| TASK DESCRIPTION |
Write out all the data again, exactly as it stands.

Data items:
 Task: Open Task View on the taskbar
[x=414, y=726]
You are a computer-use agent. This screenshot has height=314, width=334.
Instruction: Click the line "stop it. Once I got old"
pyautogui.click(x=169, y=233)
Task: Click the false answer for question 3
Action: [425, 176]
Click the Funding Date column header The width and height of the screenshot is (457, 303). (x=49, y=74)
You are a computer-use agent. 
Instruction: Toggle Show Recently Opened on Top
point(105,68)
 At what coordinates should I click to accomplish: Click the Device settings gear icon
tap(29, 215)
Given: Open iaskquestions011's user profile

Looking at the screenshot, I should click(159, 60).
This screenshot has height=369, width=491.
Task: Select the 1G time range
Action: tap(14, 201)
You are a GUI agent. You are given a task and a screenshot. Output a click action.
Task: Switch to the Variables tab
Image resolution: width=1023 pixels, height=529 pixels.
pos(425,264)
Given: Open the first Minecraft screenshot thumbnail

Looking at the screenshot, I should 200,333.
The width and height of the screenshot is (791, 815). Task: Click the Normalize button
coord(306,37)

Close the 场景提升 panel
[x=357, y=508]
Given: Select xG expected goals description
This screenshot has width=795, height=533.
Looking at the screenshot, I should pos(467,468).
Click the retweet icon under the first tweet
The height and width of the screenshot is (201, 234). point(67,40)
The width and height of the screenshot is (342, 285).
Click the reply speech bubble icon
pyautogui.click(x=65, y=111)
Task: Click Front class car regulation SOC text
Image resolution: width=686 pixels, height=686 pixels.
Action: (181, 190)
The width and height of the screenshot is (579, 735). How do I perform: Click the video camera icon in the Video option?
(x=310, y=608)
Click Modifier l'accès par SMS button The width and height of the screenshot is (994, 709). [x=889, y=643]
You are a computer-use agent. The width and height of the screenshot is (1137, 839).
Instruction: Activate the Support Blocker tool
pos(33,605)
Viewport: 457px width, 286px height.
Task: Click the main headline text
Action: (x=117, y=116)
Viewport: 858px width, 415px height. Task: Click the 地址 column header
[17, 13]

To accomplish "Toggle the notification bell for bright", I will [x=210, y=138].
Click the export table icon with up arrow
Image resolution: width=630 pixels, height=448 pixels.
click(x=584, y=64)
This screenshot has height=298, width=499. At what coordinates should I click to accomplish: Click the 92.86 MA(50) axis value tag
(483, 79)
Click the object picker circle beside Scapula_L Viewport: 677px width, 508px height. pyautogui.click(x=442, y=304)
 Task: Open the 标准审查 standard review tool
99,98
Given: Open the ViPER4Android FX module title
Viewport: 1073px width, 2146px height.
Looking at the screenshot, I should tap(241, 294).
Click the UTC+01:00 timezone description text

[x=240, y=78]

| SOLUTION TO THE EXERCISE |
 Task: Open Task View on the taskbar
[x=414, y=726]
You are a computer-use agent. This screenshot has height=314, width=334.
Instruction: Click the line "stop it. Once I got old"
pyautogui.click(x=169, y=233)
Task: Click the false answer for question 3
Action: [425, 176]
Click the Funding Date column header The width and height of the screenshot is (457, 303). (x=49, y=74)
You are a computer-use agent. 
Instruction: Toggle Show Recently Opened on Top
point(105,68)
 At what coordinates should I click to accomplish: Click the Device settings gear icon
tap(29, 215)
Given: Open iaskquestions011's user profile

Looking at the screenshot, I should click(159, 60).
This screenshot has height=369, width=491.
Task: Select the 1G time range
Action: tap(14, 201)
You are a GUI agent. You are given a task and a screenshot. Output a click action.
Task: Switch to the Variables tab
Image resolution: width=1023 pixels, height=529 pixels.
pos(425,264)
Given: Open the first Minecraft screenshot thumbnail

Looking at the screenshot, I should 200,333.
The width and height of the screenshot is (791, 815). Task: Click the Normalize button
coord(306,37)

Close the 场景提升 panel
[x=357, y=508]
Given: Select xG expected goals description
This screenshot has width=795, height=533.
Looking at the screenshot, I should pos(467,468).
Click the retweet icon under the first tweet
The height and width of the screenshot is (201, 234). point(67,40)
The width and height of the screenshot is (342, 285).
Click the reply speech bubble icon
pyautogui.click(x=65, y=111)
Task: Click Front class car regulation SOC text
Image resolution: width=686 pixels, height=686 pixels.
Action: (181, 190)
The width and height of the screenshot is (579, 735). How do I perform: Click the video camera icon in the Video option?
(x=310, y=608)
Click Modifier l'accès par SMS button The width and height of the screenshot is (994, 709). [x=889, y=643]
You are a computer-use agent. The width and height of the screenshot is (1137, 839).
Instruction: Activate the Support Blocker tool
pos(33,605)
Viewport: 457px width, 286px height.
Task: Click the main headline text
Action: (x=117, y=116)
Viewport: 858px width, 415px height. Task: Click the 地址 column header
[17, 13]

To accomplish "Toggle the notification bell for bright", I will [x=210, y=138].
Click the export table icon with up arrow
Image resolution: width=630 pixels, height=448 pixels.
click(x=584, y=64)
This screenshot has height=298, width=499. At what coordinates should I click to accomplish: Click the 92.86 MA(50) axis value tag
(483, 79)
Click the object picker circle beside Scapula_L Viewport: 677px width, 508px height. pyautogui.click(x=442, y=304)
 Task: Open the 标准审查 standard review tool
99,98
Given: Open the ViPER4Android FX module title
Viewport: 1073px width, 2146px height.
Looking at the screenshot, I should tap(241, 294).
Click the UTC+01:00 timezone description text

[x=240, y=78]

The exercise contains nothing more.